* PROBLEM REQUIREMENTS
Nothing but the lines from the one that contains "Screen dimensions: 1064x1122" to the end of the records should be printed, both ends included, exactly as given.

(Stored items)
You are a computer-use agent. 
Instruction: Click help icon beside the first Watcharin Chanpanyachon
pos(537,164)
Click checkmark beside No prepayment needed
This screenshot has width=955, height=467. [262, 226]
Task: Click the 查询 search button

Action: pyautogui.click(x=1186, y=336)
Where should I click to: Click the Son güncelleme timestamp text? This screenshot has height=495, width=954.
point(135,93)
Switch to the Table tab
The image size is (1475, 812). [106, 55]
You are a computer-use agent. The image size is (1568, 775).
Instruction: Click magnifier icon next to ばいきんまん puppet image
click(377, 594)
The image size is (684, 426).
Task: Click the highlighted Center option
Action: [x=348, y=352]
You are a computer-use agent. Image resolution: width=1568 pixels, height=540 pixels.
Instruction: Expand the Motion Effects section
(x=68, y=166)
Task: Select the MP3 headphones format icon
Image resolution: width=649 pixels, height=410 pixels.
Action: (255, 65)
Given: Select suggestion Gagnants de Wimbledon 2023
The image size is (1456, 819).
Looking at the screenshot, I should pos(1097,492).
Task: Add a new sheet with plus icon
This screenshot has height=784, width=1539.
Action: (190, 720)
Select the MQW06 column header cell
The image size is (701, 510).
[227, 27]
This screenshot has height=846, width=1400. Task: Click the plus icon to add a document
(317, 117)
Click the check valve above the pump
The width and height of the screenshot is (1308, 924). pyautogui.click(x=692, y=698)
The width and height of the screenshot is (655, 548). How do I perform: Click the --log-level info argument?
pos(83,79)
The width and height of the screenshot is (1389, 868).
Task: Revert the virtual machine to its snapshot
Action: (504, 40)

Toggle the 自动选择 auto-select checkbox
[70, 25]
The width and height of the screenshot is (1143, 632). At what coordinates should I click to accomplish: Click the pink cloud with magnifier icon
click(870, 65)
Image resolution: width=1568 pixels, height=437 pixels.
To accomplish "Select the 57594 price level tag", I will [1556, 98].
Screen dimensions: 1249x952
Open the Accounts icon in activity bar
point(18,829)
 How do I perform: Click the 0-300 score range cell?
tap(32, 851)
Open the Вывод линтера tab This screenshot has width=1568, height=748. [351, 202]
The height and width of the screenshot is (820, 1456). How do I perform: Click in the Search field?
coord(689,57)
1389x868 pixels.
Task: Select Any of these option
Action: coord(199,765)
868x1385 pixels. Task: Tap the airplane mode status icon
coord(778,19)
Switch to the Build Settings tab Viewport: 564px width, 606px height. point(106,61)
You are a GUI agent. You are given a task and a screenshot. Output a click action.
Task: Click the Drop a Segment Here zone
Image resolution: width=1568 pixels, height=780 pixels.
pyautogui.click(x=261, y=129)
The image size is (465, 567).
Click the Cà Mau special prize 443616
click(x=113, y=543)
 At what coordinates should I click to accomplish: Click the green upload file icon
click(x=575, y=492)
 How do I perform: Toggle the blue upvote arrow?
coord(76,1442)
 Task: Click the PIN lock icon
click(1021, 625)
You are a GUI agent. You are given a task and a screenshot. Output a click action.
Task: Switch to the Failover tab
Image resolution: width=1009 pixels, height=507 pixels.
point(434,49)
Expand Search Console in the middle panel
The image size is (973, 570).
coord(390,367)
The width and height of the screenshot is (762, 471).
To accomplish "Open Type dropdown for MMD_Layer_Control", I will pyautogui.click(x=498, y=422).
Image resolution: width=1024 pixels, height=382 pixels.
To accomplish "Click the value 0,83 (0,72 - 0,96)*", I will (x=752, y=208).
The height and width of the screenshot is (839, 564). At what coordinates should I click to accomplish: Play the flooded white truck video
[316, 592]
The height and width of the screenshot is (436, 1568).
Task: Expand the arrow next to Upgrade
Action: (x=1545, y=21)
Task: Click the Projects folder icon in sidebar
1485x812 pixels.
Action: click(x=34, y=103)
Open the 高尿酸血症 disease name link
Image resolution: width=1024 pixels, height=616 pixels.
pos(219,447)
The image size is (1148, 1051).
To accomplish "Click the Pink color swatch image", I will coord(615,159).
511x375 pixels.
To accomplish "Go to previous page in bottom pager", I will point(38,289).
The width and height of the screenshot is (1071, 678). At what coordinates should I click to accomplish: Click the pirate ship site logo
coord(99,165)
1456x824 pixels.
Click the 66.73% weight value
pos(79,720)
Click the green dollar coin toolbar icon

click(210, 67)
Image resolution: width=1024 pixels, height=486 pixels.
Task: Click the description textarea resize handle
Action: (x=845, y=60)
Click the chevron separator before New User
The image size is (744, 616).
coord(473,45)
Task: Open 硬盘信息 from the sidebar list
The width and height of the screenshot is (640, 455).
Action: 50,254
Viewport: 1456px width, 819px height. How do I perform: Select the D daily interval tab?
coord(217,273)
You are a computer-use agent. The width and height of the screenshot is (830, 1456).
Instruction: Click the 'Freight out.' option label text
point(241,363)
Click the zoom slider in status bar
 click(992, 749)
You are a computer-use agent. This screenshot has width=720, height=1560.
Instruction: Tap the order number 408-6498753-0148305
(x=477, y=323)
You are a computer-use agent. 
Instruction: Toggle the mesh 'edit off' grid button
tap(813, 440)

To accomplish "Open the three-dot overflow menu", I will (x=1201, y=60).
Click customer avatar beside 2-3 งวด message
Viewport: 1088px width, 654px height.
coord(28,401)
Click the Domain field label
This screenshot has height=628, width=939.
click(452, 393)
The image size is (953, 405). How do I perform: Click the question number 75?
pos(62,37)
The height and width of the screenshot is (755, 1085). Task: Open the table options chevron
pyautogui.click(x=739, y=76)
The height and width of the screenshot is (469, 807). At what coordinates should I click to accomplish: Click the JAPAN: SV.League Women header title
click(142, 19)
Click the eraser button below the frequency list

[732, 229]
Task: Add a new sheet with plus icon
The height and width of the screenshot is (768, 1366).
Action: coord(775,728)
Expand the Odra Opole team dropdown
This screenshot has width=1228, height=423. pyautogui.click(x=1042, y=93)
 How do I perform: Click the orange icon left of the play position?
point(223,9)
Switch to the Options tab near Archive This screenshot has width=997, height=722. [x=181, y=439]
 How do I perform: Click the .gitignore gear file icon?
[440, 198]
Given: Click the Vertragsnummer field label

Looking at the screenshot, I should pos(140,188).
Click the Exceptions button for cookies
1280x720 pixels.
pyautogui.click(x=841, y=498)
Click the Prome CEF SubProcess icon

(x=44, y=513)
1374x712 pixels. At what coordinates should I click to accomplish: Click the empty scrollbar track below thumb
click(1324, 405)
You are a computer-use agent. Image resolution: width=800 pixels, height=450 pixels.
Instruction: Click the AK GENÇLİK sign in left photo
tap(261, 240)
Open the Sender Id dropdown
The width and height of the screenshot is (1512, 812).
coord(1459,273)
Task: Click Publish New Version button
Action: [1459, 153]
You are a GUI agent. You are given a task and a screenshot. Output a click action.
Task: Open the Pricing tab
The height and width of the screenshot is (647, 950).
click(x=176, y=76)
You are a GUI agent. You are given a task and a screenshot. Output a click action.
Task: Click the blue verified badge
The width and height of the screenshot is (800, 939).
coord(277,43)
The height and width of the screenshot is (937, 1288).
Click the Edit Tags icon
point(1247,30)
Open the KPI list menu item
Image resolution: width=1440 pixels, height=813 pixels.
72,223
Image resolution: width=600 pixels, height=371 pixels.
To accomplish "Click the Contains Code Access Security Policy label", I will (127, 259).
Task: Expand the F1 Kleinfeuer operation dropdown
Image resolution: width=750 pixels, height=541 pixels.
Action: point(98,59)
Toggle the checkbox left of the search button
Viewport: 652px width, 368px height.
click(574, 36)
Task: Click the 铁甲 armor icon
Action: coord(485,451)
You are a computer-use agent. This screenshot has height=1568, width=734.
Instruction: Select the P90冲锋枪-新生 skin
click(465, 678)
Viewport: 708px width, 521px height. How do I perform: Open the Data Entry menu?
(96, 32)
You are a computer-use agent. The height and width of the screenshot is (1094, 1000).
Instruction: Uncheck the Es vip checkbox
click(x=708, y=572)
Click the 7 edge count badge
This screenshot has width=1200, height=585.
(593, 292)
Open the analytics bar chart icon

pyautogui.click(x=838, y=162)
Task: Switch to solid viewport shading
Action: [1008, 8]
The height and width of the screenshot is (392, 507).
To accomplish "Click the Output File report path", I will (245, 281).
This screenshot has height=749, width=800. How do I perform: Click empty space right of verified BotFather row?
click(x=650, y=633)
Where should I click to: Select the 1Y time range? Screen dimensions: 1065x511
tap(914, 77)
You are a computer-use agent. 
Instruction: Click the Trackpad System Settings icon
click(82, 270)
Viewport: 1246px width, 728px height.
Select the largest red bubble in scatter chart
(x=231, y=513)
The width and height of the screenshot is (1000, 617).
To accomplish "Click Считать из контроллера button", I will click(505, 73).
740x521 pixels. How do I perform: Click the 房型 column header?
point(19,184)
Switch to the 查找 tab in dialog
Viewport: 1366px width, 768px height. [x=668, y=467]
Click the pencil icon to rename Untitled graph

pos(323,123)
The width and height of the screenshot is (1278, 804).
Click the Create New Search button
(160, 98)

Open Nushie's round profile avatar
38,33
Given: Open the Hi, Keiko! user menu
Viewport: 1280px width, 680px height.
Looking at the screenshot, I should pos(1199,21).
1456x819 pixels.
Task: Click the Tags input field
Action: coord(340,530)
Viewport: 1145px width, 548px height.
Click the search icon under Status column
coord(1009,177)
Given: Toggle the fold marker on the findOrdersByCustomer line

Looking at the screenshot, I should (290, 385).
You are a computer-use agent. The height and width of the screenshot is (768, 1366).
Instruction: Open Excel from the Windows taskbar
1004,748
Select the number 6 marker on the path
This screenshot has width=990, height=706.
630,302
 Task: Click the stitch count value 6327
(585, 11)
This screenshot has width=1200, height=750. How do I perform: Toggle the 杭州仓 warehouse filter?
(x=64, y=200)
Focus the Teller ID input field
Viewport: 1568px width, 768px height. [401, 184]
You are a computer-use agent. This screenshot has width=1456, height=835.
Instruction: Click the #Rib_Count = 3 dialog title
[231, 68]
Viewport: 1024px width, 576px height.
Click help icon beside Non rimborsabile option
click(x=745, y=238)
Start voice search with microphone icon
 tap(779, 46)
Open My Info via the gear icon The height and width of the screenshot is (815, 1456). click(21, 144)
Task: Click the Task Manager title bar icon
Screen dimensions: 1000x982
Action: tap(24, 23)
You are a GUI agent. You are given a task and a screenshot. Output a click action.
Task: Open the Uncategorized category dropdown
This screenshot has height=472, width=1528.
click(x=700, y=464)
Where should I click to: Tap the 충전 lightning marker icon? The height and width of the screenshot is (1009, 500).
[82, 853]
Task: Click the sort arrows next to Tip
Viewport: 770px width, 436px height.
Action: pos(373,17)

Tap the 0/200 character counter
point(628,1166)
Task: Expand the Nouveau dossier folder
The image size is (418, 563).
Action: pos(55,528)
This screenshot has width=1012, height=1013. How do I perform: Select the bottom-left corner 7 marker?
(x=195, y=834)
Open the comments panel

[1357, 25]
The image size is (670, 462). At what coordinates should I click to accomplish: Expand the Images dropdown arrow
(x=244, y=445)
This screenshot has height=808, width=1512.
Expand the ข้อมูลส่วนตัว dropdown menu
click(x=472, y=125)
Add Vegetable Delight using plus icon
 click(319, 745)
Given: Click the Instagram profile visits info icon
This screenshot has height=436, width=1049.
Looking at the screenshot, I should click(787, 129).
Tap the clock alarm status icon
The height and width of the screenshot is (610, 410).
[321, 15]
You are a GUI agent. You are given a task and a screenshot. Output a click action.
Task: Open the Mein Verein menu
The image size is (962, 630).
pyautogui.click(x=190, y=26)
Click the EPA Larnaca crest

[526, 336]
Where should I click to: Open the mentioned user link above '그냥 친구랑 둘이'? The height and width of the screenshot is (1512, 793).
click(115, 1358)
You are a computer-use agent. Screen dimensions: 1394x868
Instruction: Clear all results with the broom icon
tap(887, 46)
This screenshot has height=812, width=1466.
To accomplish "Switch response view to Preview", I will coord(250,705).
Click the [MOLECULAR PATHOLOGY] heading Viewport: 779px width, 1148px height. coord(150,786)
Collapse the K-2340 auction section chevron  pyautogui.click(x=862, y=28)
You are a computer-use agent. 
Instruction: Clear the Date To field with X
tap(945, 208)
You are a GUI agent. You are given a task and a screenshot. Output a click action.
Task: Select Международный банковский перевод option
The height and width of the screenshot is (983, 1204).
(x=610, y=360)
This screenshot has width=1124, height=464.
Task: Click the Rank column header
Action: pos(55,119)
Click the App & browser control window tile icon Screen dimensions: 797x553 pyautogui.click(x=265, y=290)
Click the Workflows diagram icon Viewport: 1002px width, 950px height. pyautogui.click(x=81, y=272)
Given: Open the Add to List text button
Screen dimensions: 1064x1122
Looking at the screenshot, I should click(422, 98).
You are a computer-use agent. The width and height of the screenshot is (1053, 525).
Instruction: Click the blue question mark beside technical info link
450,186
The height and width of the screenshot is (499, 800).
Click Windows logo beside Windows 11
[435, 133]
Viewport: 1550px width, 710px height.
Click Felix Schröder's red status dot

* SOLUTION FOR THIS PROBLEM
Screen dimensions: 1064x1122
Looking at the screenshot, I should click(422, 98).
You are a computer-use agent. The width and height of the screenshot is (1053, 525).
Instruction: Click the blue question mark beside technical info link
450,186
The height and width of the screenshot is (499, 800).
Click Windows logo beside Windows 11
[435, 133]
Viewport: 1550px width, 710px height.
Click Felix Schröder's red status dot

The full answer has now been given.